## Exercise prompt:
Pictures aside, copy every record word for word.

Collected data
'''
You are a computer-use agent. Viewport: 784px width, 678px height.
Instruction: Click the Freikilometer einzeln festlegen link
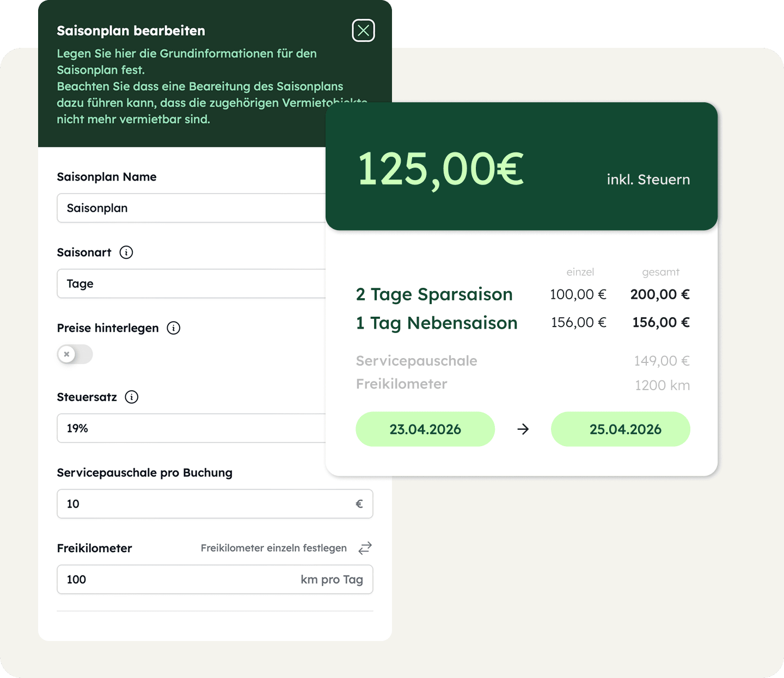(x=273, y=548)
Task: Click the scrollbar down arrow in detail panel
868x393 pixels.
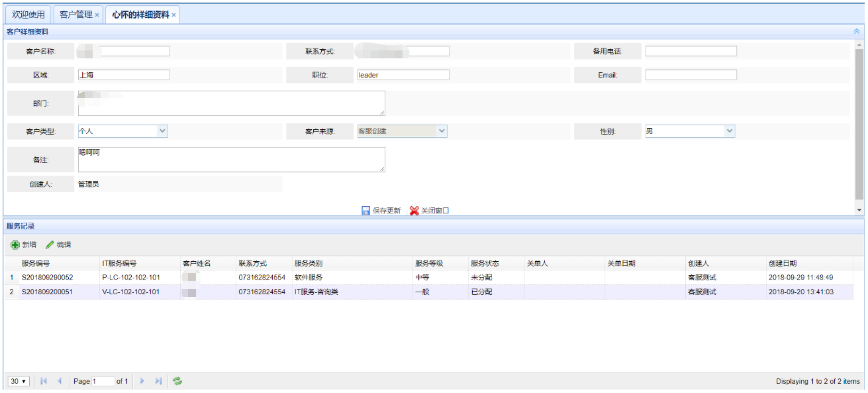Action: click(859, 209)
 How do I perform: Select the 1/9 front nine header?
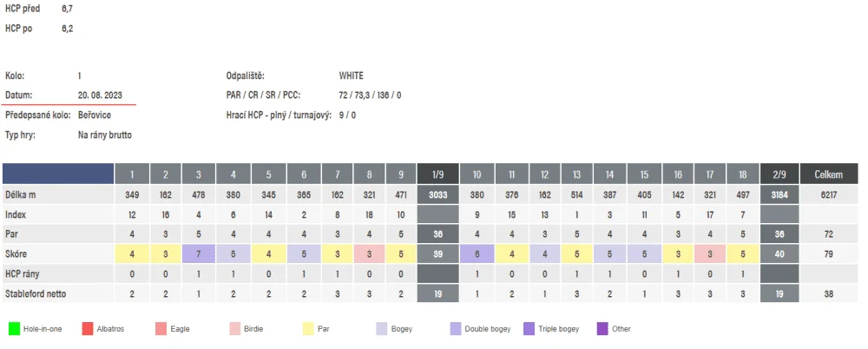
'''
## Exercise output:
You are a computer-use agent. Viewport: 784px width, 678px height.
Instruction: Click the Freikilometer einzeln festlegen link
(x=273, y=548)
Task: Click the scrollbar down arrow in detail panel
868x393 pixels.
Action: click(859, 209)
 How do I perform: Select the 1/9 front nine header?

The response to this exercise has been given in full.